API Reference and Integration Guide
August 19, 2025 ยท View on GitHub
Learn how to integrate with the Data Flywheel Blueprint REST API to programmatically manage flywheel jobs, monitor progress, and retrieve results.
Base URL and Authentication
The API is served on port 8000 with the /api prefix:
Base URL: http://your-host:8000/api
Authentication: Currently, no authentication is required for the API endpoints.
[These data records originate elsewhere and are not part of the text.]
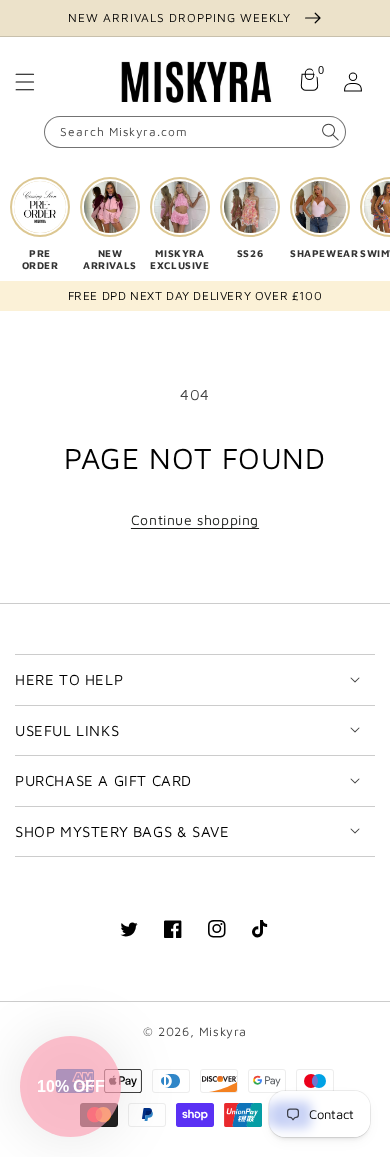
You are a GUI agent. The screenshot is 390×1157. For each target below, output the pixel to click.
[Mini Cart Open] (309, 82)
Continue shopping (195, 519)
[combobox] (195, 132)
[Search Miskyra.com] (330, 132)
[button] (25, 82)
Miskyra (223, 1031)
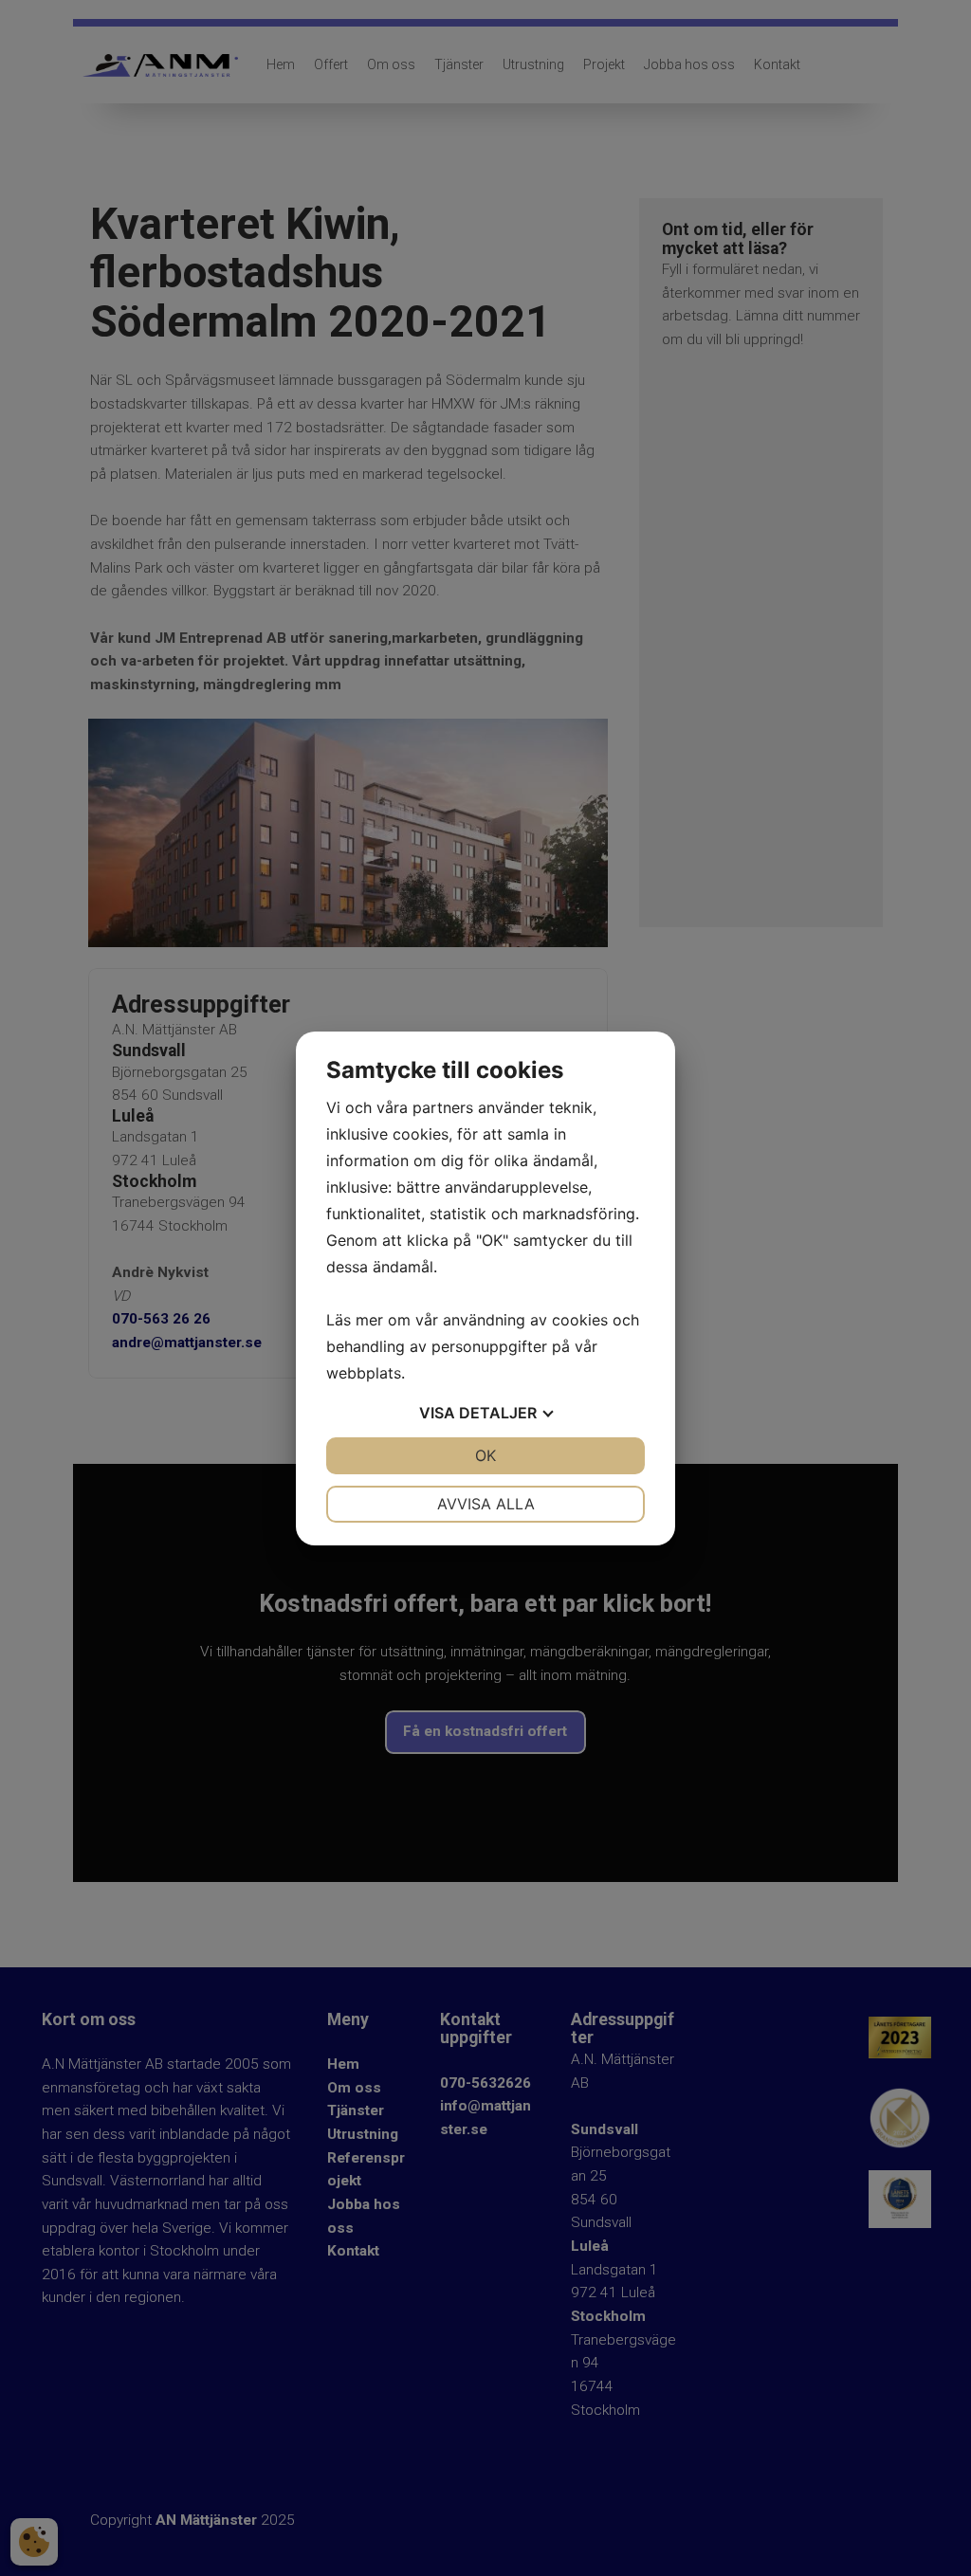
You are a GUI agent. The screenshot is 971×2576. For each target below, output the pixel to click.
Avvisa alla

In production deployments, ensure proper network security and access controls.
Core Endpoints
Create Flywheel Job
POST/api/jobs- Start a new NIM workflow job
Creates a new flywheel job that runs the complete NIM workflow including data extraction, evaluation, and model customization.
Request Details
Request Body:
{
"workload_id": "customer-service-v1",
"client_id": "production-app",
"data_split_config": {
"eval_size": 20,
"val_ratio": 0.1,
"min_total_records": 50,
"limit": 10000
}
}
Parameters:
| Parameter | Type | Required | Description |
|---|---|---|---|
workload_id | string | Yes | Identifier for the workload type in your logged data |
client_id | string | Yes | Identifier for the client application generating the data |
data_split_config | object | No | Configuration for dataset splitting |
Success Response:
{
"id": "507f1f77bcf86cd799439011",
"status": "queued",
"message": "NIM workflow started"
}
Note: There is currently a known inconsistency where the POST endpoint returns
"queued"but the job is actually stored with"pending"status. Subsequent GET requests will show the actual stored status.
Example cURL:
curl -X POST "http://localhost:8000/api/jobs" \
-H "Content-Type: application/json" \
-d '{
"workload_id": "customer-service-v1",
"client_id": "production-app"
}'
List All Jobs
GET/api/jobs- Retrieve all flywheel jobs
Retrieves a list of all flywheel jobs with their current status and basic information.
Success Response:
{
"jobs": [
{
"id": "507f1f77bcf86cd799439011",
"workload_id": "customer-service-v1",
"client_id": "production-app",
"status": "pending",
"started_at": "2024-01-15T10:30:00Z",
"finished_at": null,
"datasets": [
{
"name": "base-eval-dataset",
"num_records": 150,
"nmp_uri": "https://nmp.host/v1/datasets/dataset-123"
}
],
"error": null
}
]
}
Example cURL:
curl "http://localhost:8000/api/jobs"
Get Job Details
GET/api/jobs/{job_id}- Get comprehensive job information
Retrieves detailed information about a specific job, including all workflow stages, evaluations, and results.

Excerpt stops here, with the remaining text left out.